Idea: aliased heap for checking to-space invariant

Roman Kennke rkennke at redhat.com
Tue Jan 30 18:46:17 UTC 2018


Am 30.01.2018 um 16:07 schrieb Aleksey Shipilev:
> So I have been walking and muttering to myself how we cannot mprotect(PROT_READ) the collection set,
> because we have to accept the fwdptr update in the same page. We used to mprotect cset for
> verification, but that code basically mprotect(PROT_WRITE)-ed the page when fwdptr write had
> faulted, restarted the fwdptr update, accepting everything else after that too. Thus it was became
> too racy to be useful. This was the reason for us to ditch that verification part, and instead rely
> on explicit ShenandoahStoreCheck machinery.
> 
> Then it hit me: the memory protection is enforced on virtual pages, not on physical pages, which
> means we can use the aliased heap to accept the fwdptr stores, while normal heap cset is protected
> from writes! I.e. have the normal heap WRITE|READ as usual, have the alias heap WRITE|READ as usual,
> then when cset is selected WRITE-protect the cset, and watch out for failures. The fwdptr updates
> from WB code should instead go via the aliased heap that is WRITE-enabled.
> 
> This gives us several advantages:
>    *) We capture all bad writes mechanically, instead of hoping we covered all ShStoreCheck cases
>    *) The upstream exposure in .ad and platform-specific macro-assemblers goes away
>    *) Roman's work on aliased heaps is not in vain :)
>    *) We don't arrive to the mess with "differently-shaped" pointers to both normal and aliased heap,
> because we never leak aliased heap pointers anywhere: we just use that as the location for the
> fwdptr CAS.
> 
> We can (and probably should) only enable this for verification, so we don't have any ill effects for
> non-verificated modes (which would just do the same thing they do today).
> 

This sounds like a great idea! I think it would work.

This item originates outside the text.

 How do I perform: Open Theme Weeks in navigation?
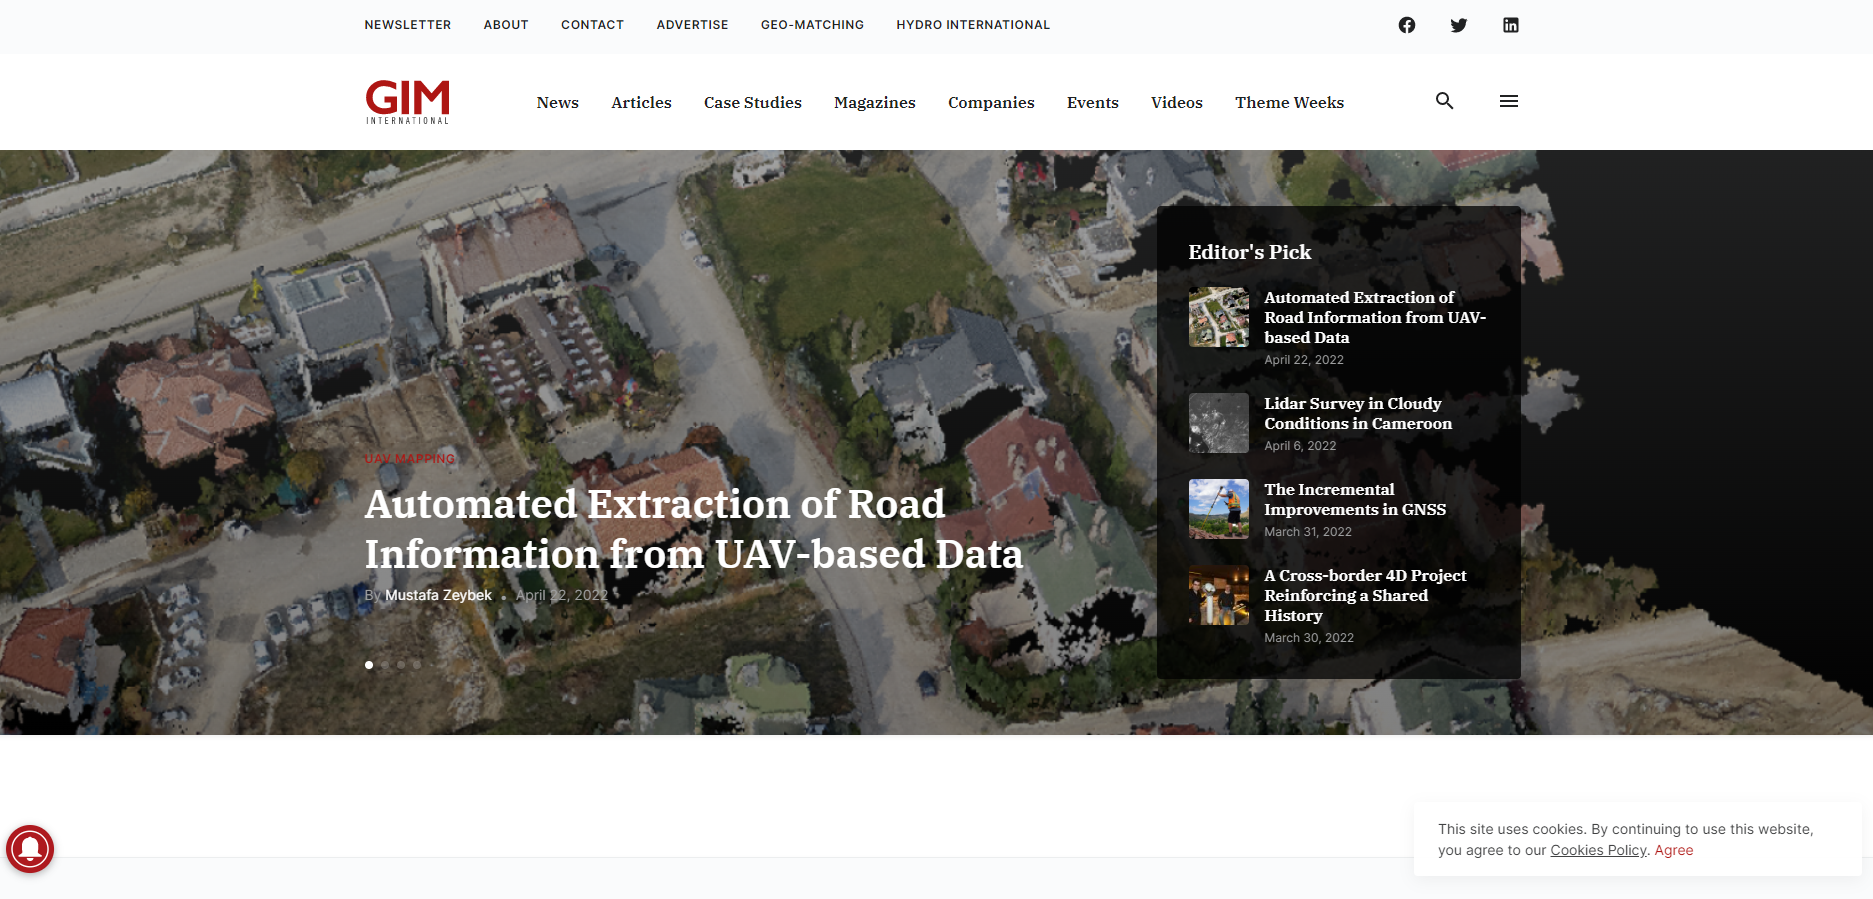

If we are going to introduce the machinery for multi-mapping (and we 
might eventually get it through ZGC anyway), we might want to think 
about finishing off the safe-oom-during-evac issue. Your inspiration 
inspired me: what if we create the 2nd mapping only on demand? I.e. when 
we hit oom-during-evac, we create the 2nd mapping, use it to safely flip 
the blocking bit in the forwarding pointer, and when the whole 
oom-during-evac sequence is over, we unmap the 2nd mapping. This way 
we'd keep memory counters in the kernel normal until we hit the very 
unlikely error case, and then only for a limited time. WDYT?